This Supply Agreement (the "Agreement"), dated as of January 13, 2009, is entered into by and among Southern Slope, Inc., a Nevada corporation whose address is P.O. Box 406, Twin Falls, ID 83303-0406 ("Southern Slope"), Black Rock Ag., Inc., an Idaho corporation whose address is 2927 North 4300 East, Murtaugh, ID 83344 ("Black Rock," and together with Southern Slope, the "Growers," and each, a "Grower"), Cummins Family Produce, Inc., an Idaho corporation whose address is 2570 Eldridge Ave., Twin Falls, Idaho 83301 ("CFP"), and solely for the limited purposes set forth in Section 7.2 hereof, Wesley Cummins ("Wesley"), Lance Cummins ("Lance"), Nicholas Cummins ("Nicholas") and Nathan Cummins ("Nathan").

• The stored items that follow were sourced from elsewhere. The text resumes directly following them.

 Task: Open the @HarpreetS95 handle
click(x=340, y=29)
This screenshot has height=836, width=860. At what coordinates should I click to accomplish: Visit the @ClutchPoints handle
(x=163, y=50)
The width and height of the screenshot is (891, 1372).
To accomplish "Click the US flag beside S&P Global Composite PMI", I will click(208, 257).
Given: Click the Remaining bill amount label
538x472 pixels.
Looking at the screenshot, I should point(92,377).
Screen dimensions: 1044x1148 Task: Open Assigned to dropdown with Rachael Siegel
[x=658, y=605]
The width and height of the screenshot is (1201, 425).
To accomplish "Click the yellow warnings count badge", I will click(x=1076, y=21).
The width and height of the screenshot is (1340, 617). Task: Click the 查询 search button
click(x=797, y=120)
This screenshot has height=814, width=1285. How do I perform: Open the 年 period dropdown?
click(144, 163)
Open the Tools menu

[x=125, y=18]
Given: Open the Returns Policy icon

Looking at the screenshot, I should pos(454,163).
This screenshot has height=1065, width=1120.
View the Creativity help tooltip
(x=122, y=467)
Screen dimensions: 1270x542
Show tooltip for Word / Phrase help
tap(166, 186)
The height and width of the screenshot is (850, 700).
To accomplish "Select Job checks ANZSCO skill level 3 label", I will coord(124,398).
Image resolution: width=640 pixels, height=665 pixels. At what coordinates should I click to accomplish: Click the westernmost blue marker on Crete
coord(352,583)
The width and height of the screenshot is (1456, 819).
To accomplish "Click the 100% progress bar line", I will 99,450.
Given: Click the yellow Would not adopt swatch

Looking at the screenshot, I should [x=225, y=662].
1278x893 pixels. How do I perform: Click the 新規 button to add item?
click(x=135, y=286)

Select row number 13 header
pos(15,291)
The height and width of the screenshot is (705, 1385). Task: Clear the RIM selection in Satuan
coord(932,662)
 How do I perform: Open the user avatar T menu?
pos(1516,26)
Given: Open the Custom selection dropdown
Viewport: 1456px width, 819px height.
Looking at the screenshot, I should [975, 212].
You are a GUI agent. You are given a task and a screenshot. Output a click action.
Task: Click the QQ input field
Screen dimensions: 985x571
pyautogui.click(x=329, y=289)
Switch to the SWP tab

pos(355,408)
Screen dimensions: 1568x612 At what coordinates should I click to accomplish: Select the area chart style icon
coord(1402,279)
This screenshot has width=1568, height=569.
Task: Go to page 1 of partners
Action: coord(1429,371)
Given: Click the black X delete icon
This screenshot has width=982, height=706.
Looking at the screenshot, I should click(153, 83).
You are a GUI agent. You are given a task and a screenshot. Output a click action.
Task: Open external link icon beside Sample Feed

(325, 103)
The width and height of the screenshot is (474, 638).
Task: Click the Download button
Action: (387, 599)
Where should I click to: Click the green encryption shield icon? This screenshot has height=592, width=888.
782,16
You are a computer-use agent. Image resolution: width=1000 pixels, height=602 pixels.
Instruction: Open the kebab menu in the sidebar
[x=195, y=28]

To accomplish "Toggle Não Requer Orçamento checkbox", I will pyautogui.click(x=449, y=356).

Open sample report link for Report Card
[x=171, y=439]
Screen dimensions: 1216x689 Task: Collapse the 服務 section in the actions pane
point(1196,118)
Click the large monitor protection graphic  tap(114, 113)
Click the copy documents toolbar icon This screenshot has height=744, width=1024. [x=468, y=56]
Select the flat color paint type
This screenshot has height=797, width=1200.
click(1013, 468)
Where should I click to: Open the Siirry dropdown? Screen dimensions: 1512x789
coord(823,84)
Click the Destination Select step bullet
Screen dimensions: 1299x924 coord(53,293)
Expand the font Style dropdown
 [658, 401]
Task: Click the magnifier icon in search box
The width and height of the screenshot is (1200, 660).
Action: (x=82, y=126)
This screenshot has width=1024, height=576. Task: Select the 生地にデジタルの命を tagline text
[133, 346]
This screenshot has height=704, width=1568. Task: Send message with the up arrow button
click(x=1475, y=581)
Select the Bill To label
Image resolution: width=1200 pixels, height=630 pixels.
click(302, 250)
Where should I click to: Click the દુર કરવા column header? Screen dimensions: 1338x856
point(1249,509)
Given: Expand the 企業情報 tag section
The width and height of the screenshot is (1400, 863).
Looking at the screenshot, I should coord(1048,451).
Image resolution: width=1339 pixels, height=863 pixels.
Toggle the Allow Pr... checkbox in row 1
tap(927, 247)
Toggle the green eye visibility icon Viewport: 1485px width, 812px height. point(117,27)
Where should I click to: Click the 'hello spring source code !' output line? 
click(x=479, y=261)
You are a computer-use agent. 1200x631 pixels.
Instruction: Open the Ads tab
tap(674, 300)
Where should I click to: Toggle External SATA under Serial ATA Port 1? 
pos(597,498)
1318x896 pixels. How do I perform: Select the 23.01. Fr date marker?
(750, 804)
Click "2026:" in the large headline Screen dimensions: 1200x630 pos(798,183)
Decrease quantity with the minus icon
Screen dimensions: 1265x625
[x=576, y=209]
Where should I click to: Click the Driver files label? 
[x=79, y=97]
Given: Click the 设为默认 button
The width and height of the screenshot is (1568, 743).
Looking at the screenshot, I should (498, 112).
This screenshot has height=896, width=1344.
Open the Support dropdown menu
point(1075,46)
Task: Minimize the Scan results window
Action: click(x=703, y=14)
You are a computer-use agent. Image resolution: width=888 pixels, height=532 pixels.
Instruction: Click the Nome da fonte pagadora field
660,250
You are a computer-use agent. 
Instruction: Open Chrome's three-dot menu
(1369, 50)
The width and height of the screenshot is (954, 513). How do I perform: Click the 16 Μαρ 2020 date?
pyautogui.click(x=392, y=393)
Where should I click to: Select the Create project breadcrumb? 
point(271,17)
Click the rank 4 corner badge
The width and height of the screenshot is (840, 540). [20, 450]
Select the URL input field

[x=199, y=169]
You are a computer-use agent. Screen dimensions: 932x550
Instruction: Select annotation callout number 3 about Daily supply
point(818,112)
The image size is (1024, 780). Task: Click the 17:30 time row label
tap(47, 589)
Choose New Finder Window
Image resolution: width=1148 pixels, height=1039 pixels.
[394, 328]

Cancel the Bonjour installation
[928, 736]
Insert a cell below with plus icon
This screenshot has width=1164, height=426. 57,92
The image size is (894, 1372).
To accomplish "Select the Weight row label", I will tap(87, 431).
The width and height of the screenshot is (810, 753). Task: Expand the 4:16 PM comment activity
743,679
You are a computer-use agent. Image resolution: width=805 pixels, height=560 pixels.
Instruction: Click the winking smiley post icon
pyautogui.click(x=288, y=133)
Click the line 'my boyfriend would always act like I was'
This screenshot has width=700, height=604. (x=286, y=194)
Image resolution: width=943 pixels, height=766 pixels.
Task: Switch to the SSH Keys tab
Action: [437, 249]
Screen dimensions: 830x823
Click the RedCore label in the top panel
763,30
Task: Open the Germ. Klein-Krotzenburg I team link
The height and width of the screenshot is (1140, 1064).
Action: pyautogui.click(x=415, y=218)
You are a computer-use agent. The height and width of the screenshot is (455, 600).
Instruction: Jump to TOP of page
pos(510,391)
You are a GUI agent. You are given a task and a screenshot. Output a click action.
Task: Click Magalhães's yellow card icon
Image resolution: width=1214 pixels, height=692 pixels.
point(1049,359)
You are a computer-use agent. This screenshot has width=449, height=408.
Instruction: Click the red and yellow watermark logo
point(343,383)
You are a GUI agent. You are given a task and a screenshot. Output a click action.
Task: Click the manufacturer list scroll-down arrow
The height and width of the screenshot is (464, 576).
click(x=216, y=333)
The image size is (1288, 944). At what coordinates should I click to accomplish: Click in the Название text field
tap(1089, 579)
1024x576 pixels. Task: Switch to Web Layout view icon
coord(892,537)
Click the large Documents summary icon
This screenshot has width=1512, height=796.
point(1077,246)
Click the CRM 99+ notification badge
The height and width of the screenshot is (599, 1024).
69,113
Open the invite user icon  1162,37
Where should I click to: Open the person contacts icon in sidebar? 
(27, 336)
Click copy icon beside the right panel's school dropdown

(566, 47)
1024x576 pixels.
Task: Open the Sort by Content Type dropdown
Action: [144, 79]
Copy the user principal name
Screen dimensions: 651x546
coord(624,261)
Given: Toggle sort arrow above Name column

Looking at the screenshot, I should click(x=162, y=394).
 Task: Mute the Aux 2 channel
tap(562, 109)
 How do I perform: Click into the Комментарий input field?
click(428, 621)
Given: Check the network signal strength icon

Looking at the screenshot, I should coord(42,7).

WHEREAS, the Growers grow potatoes and desire to provide and sell their potatoes to CFP upon the terms and conditions set forth in this Agreement;

WHEREAS, CFP is a purchaser of potatoes and desires to purchase the Growers' potatoes upon the terms and conditions set forth in this Agreement;

WHEREAS, Wesley and Lance are the sole shareholders of Southern Slope; and

WHEREAS, Nicholas and Nathan are the majority shareholders of Black Rock;

NOW THEREFORE, for due and valid consideration, the receipt of which is hereby acknowledged, and in consideration of the mutual promises, representations, warranties and covenants contained herein, the parties hereby agree as follows:

1.      Purchase and Sale . Subject to the terms and conditions contained herein, each of the Growers hereby agrees to sell, and CFP agrees to purchase, all of the potatoes grown in Idaho by such Grower during the term hereof; provided, however , that the Growers may together grow potatoes on up to an aggregate of 1,000 acres of real property per year pursuant to a joint venture or contract with ConAgra Foods, Inc. that will not be subject to this Agreement.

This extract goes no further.